There is an excellent new paper that further exmines the role of urban areas in climate. [Thanks to Geoff Smith for altering us to it!]. The article is
Lamptey, B., 2009: An analytical framework for estimating the urban effect on climate. Int. J. Climatology, DOI: 10.1002/joc.1873
The abstract reads
”The surface energy budget has been used to illustrate the influence of urban landscape on both global and regional climate. This was done using empirical as well as remotely sensed data of components of the surface energy equation. At the global scale, the urban land cover has the least impact on the sensible and latent heat fluxes compared to the other land cover types. Replacing the urban land cover with vegetation did not result in a significant change to the proportionate values of the turbulent fluxes originally due to vegetation. The least impact of current urbanization on the global climate in terms of radiation and surface fluxes is because the urban land cover has the smallest fraction of all the land cover types. The relative importance of the urban landscape at the regional scale was illustrated using the example of Chester County and surroundings near Philadelphia, Pennsylvania, in the USA. The urban effect becomes more important as the fraction of urban land cover to the total increases. This is illustrated by computing turbulent fluxes for 1987, 1988, 1991, 1993 and 1996 over the Chester County area. Urbanization in Chester County and surrounding areas increased from 11% in 1987 to 19% in 1996. In 1996, urban land cover produced the largest proportionate sensible (21.4 Wm-2) and latent (14.2 Wm-2) heat fluxes during winter. During the 1996 summer, urban and vegetation land cover produced the largest proportionate sensible heat (59.2 Wm-2) while urban land cover produced the second largest proportionate latent heat flux (39.5 Wm-2). The implications of this simple analytical study point to the need to account for the urban landscape particularly in regional studies.”
The conclusions include the text
”It has been shown from an analytical approach that the impact of urbanization is important at the regional scale. The impact of urban land cover becomes relatively more important as the fraction of urban land cover increases.”

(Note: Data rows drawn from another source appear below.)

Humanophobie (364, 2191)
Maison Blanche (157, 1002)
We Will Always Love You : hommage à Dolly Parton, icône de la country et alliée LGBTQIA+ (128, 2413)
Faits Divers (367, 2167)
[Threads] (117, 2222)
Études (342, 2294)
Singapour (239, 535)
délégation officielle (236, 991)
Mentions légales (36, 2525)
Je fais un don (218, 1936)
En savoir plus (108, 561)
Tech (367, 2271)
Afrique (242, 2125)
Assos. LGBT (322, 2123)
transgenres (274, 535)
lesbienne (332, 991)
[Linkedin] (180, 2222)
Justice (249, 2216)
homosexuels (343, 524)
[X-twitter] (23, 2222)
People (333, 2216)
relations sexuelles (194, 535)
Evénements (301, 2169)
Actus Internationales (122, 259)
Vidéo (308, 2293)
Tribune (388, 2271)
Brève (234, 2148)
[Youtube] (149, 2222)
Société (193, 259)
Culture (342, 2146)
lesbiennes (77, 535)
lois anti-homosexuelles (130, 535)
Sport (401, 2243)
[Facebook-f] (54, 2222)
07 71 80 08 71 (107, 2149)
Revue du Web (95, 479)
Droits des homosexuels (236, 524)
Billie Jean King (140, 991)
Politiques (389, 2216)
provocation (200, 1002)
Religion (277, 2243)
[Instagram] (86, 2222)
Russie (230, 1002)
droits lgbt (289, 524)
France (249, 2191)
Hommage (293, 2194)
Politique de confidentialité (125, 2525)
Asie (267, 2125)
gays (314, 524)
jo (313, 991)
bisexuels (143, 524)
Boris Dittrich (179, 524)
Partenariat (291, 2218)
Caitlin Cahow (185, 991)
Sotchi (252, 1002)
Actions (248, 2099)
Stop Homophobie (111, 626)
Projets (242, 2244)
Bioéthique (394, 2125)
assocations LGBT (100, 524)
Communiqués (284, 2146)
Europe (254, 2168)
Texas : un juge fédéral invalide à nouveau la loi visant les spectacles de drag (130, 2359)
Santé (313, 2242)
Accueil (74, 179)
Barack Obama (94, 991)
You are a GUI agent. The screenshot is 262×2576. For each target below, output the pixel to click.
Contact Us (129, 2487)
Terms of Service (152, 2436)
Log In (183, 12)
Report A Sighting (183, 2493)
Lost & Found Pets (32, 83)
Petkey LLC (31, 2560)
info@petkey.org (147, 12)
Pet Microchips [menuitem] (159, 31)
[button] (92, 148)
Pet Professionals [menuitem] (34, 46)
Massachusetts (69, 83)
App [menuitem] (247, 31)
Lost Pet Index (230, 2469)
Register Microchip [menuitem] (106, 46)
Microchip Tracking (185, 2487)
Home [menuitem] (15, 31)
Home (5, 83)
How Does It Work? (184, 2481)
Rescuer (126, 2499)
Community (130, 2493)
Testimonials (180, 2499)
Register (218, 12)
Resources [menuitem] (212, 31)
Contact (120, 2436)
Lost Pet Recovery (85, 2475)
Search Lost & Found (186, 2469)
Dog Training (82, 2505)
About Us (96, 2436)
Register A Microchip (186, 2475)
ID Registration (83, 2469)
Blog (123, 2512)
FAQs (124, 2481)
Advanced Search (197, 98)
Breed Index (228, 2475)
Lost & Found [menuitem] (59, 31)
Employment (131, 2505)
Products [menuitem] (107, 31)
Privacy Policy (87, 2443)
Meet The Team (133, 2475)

Among its implications, this study provides further evidence as to the role of the urban landscape on long term trends in surface temperatures. As documented in his paper, urbanization changes over time (which is relatively gradual). Thus, surface air temperature increases in these areas could be incorrectly attributed to “global warming” when in reality they are due to this landscape change.

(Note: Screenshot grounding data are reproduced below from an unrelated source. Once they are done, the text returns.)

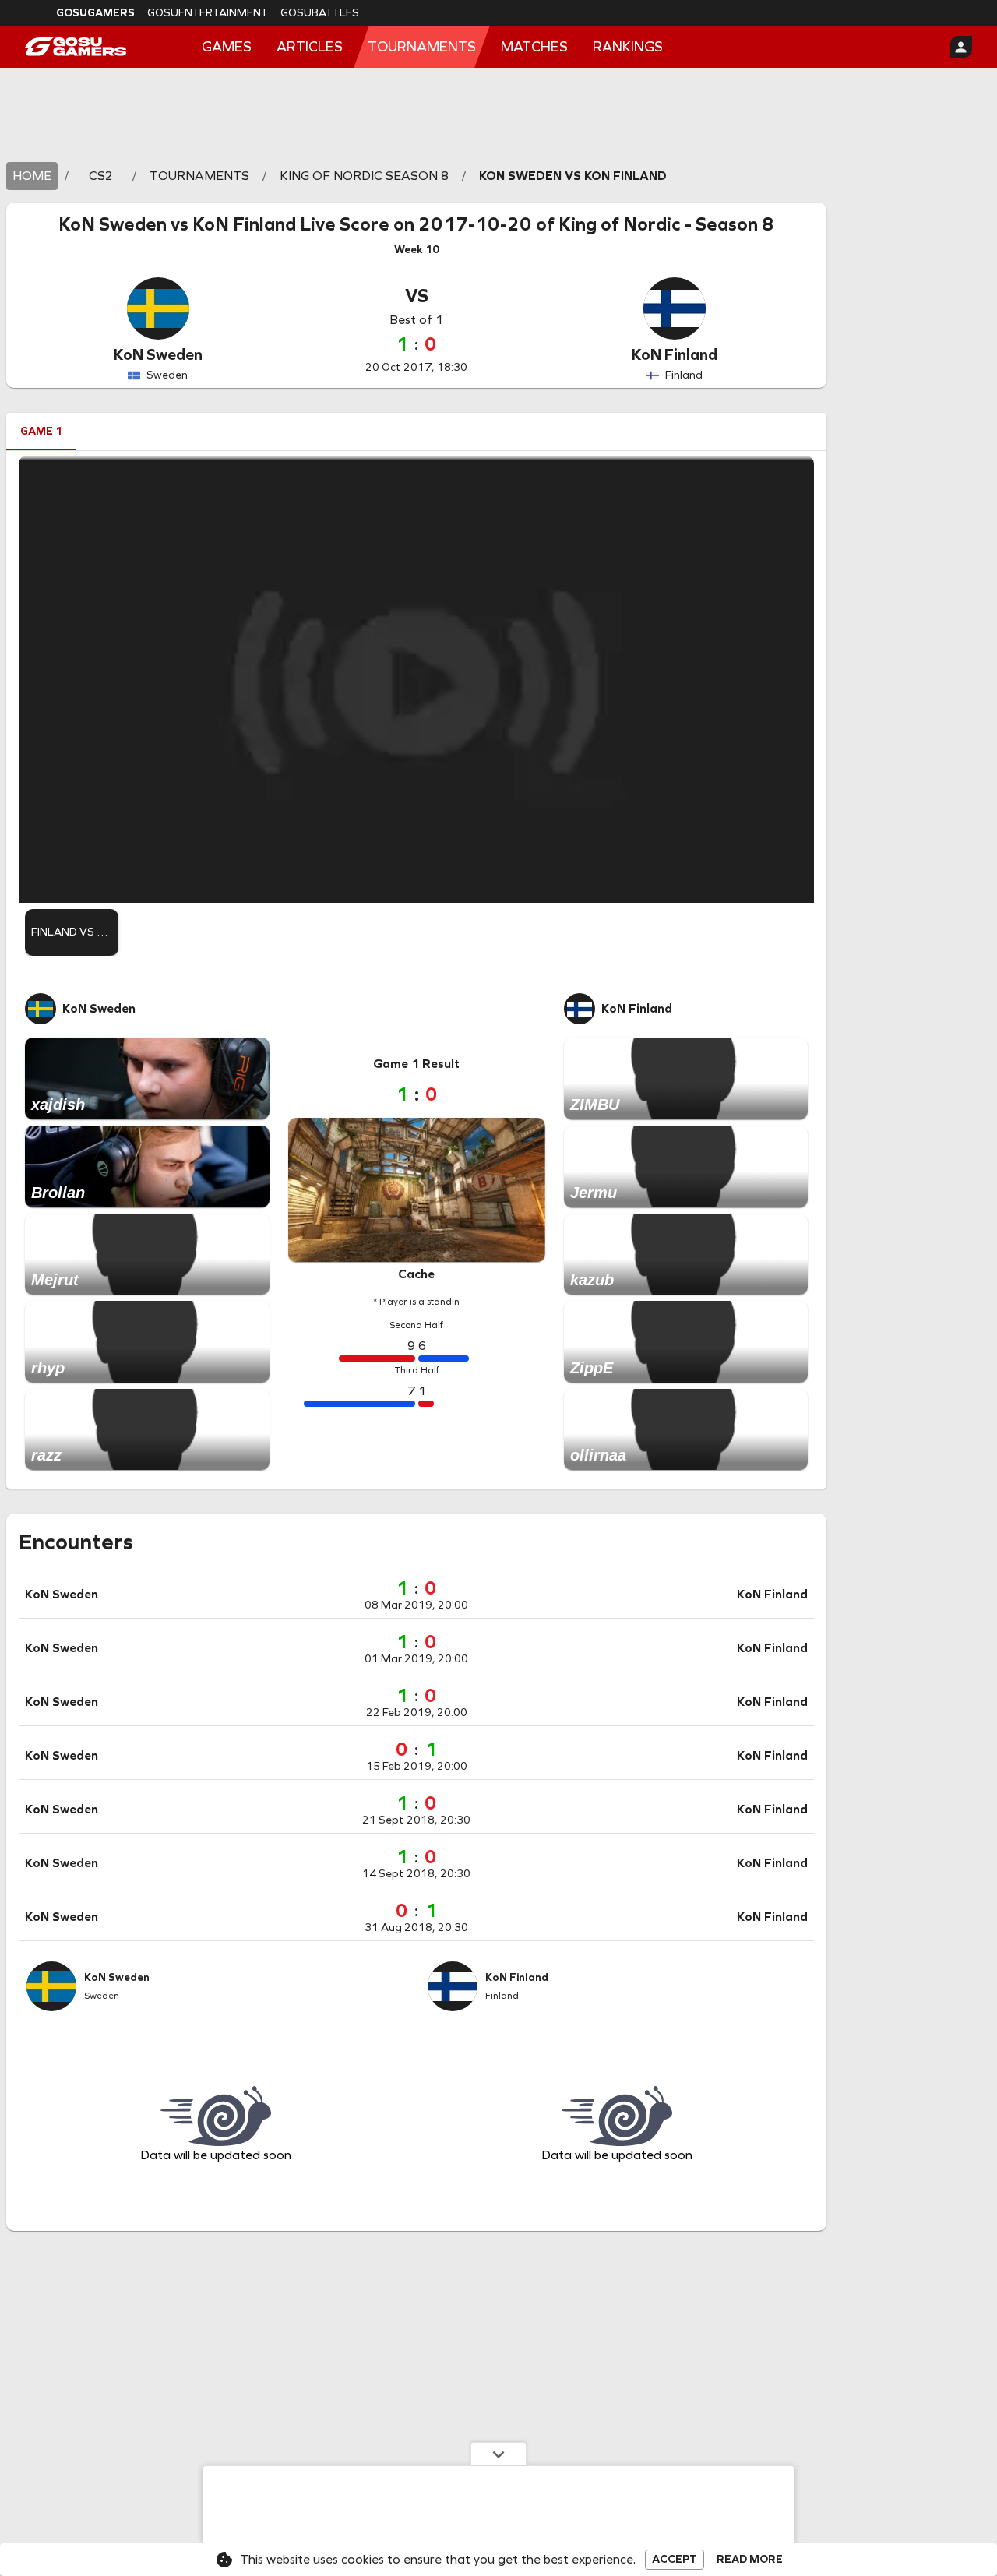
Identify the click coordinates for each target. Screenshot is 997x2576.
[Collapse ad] (498, 2453)
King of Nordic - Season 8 (666, 224)
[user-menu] (961, 47)
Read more (750, 2559)
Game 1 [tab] (41, 431)
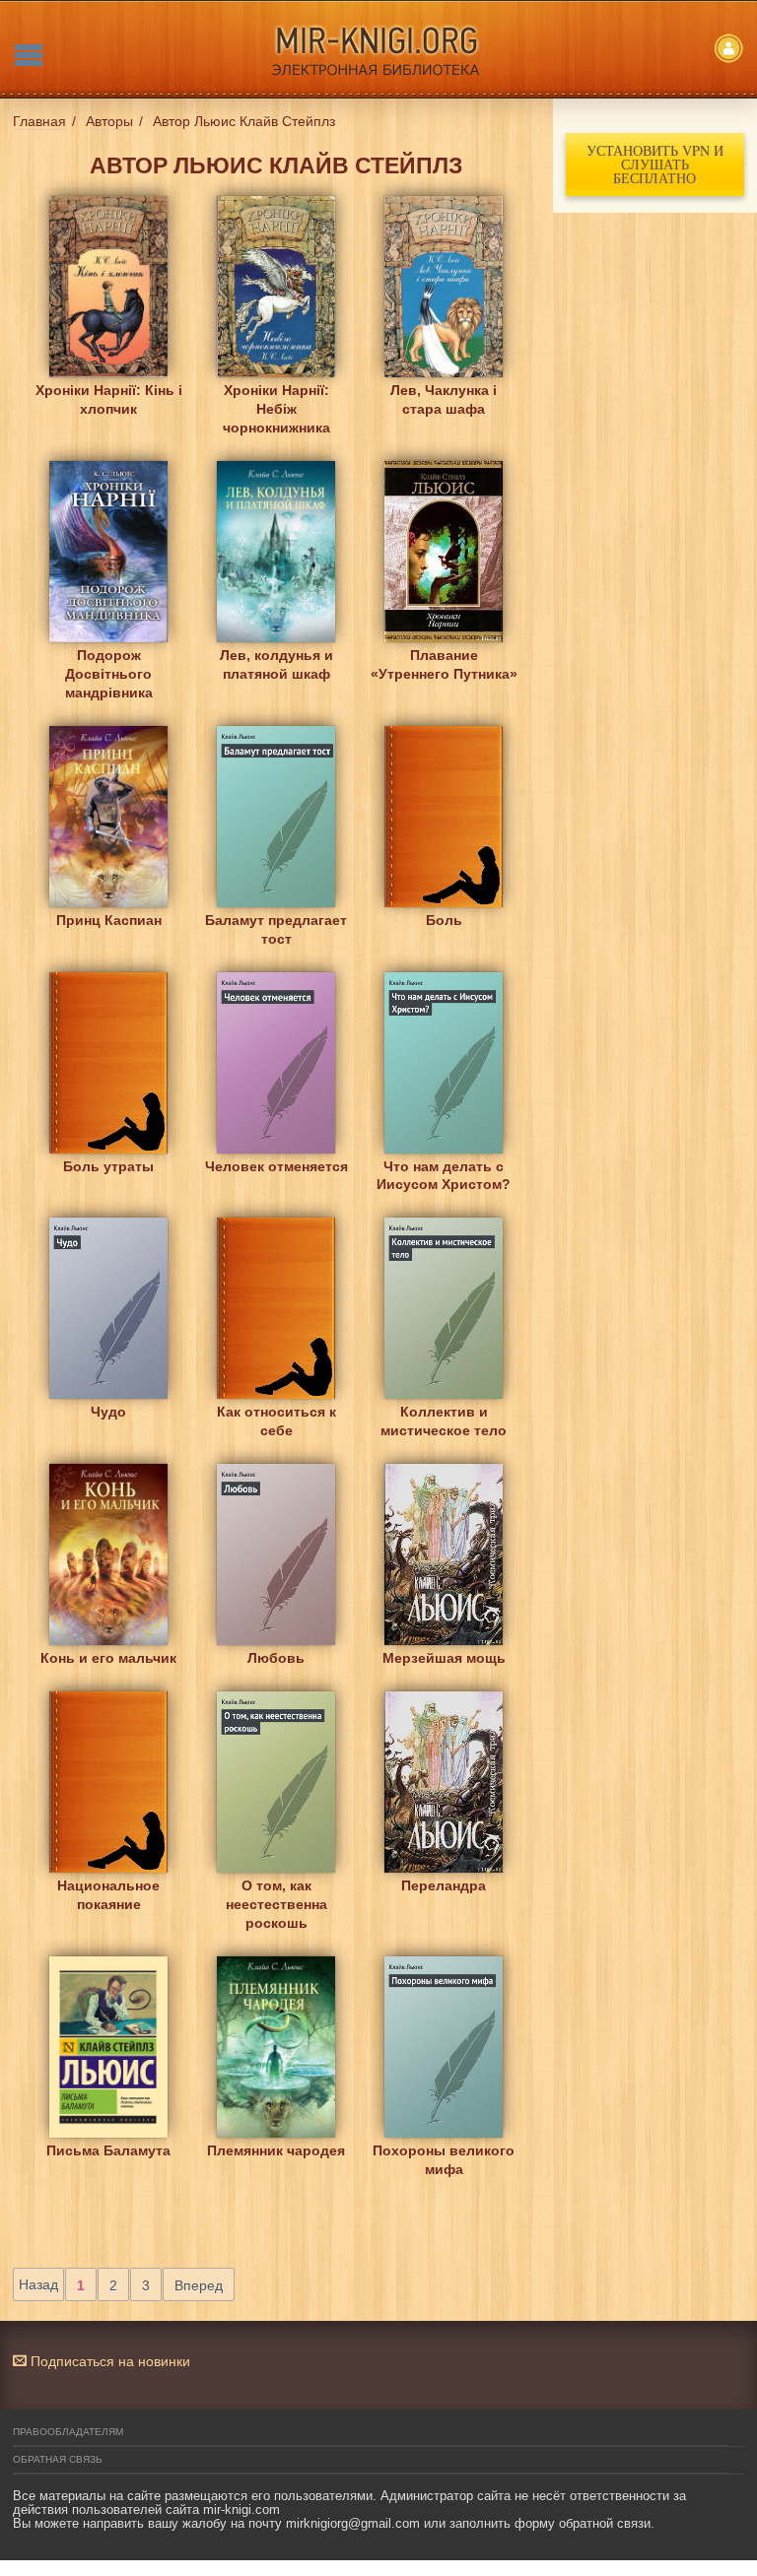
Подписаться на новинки (108, 2361)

The conclusion of the significant role of landscape change on surface temperature trends which is obtained from the Lamprey paper bolsters the conclusions that we reached in
Pielke Sr., R.A., C. Davey, D. Niyogi, S. Fall, J. Steinweg-Woods, K. Hubbard, X. Lin, M. Cai, Y.-K. Lim, H. Li, J. Nielsen-Gammon, K. Gallo, R. Hale, R. Mahmood, S. Foster, R.T. McNider, and P. Blanken, 2007: Unresolved issues with the assessment of multi-decadal global land surface temperature trends. J. Geophys. Res., 112, D24S08, doi:10.1029/2006JD008229.